Copy every one of the following rows word for word, omitting the pictures from your answer.

-- Begin Data for this exercise --

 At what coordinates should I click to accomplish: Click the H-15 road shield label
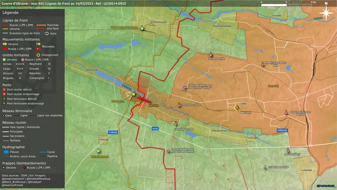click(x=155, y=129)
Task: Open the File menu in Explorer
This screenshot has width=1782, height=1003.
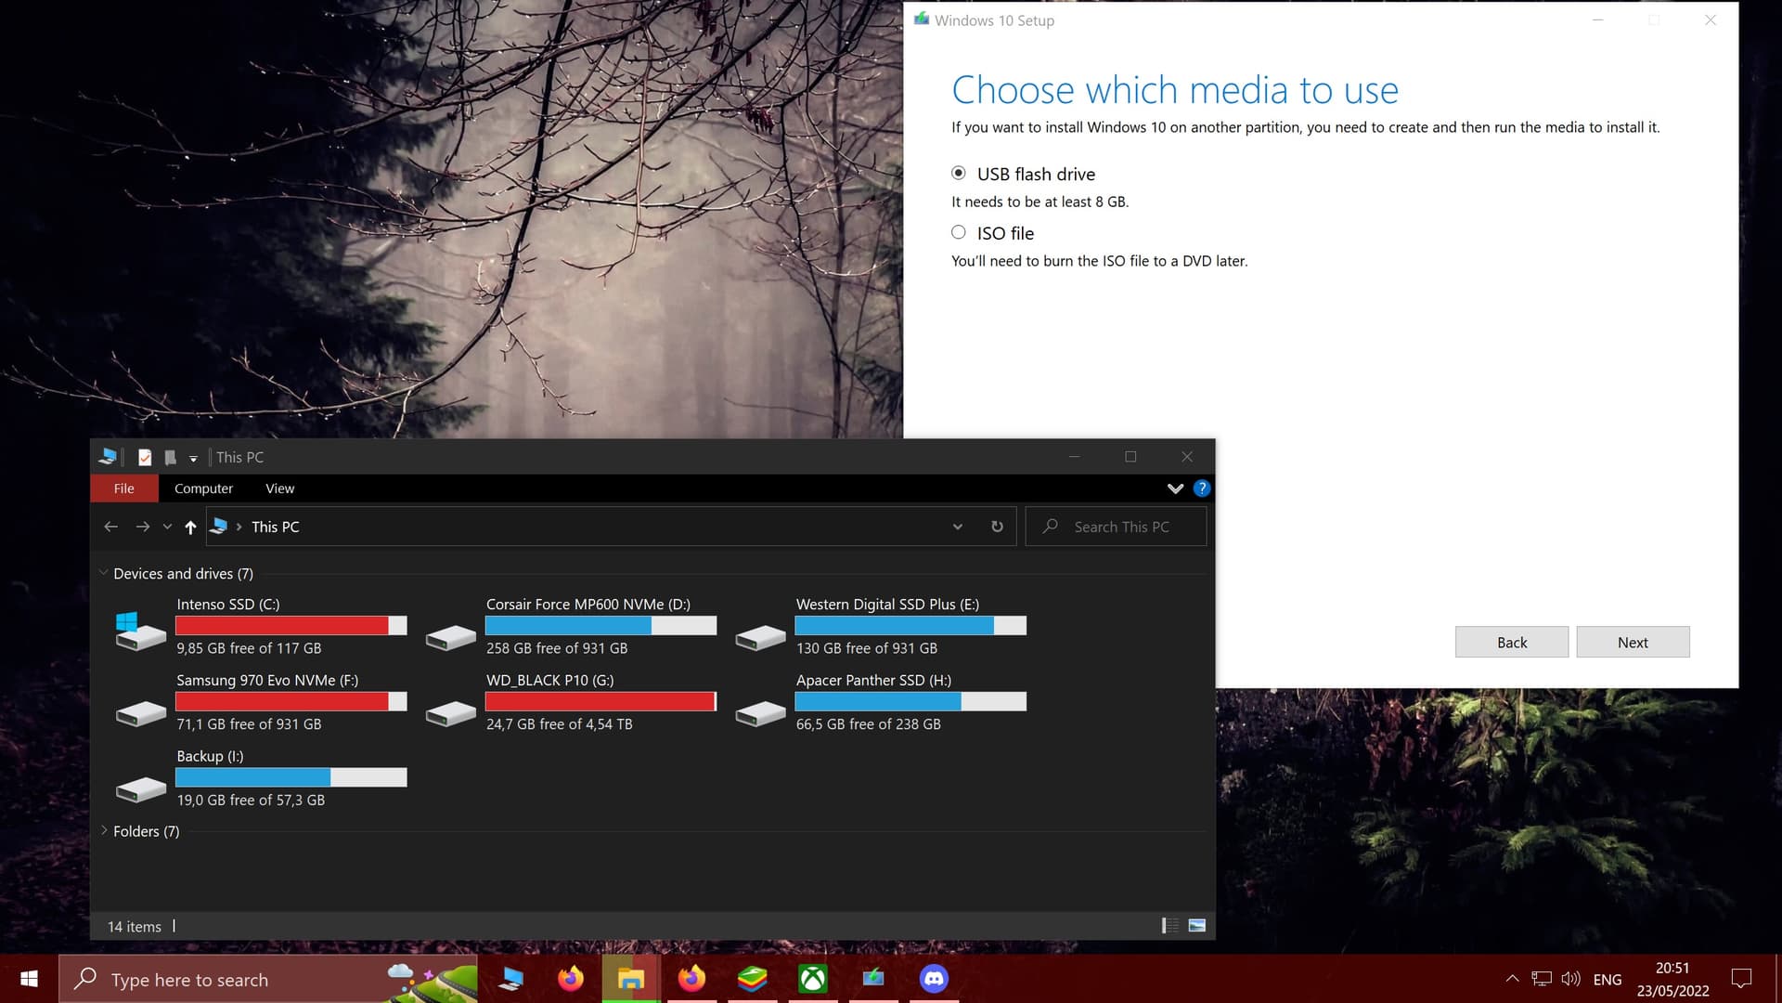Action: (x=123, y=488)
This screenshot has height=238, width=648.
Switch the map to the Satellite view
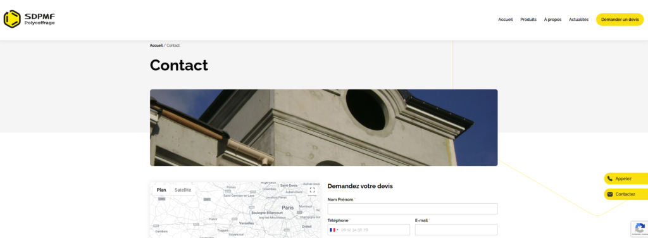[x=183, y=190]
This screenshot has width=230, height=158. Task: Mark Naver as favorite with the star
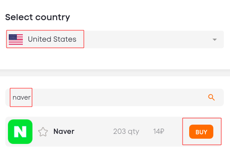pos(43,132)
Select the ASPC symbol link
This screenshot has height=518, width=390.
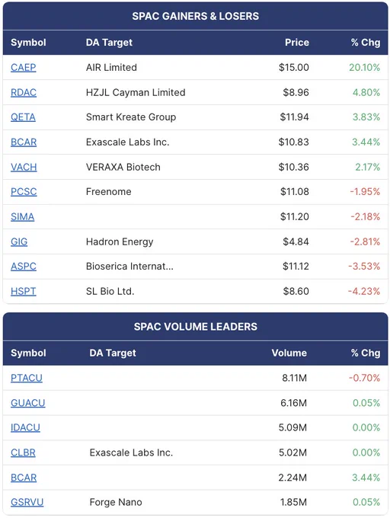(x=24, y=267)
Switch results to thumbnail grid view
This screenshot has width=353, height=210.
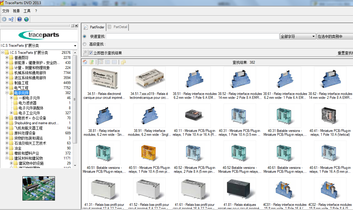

-- End Data for this exercise --

Task solution:
 At what coordinates should I click to accomplish: Click the H-15 road shield label
click(x=155, y=129)
Task: Open the File menu in Explorer
This screenshot has width=1782, height=1003.
Action: (x=123, y=488)
This screenshot has height=238, width=648.
Switch the map to the Satellite view
[x=183, y=190]
This screenshot has width=230, height=158. Task: Mark Naver as favorite with the star
pos(43,132)
Select the ASPC symbol link
This screenshot has height=518, width=390.
(x=24, y=267)
Switch results to thumbnail grid view
This screenshot has width=353, height=210.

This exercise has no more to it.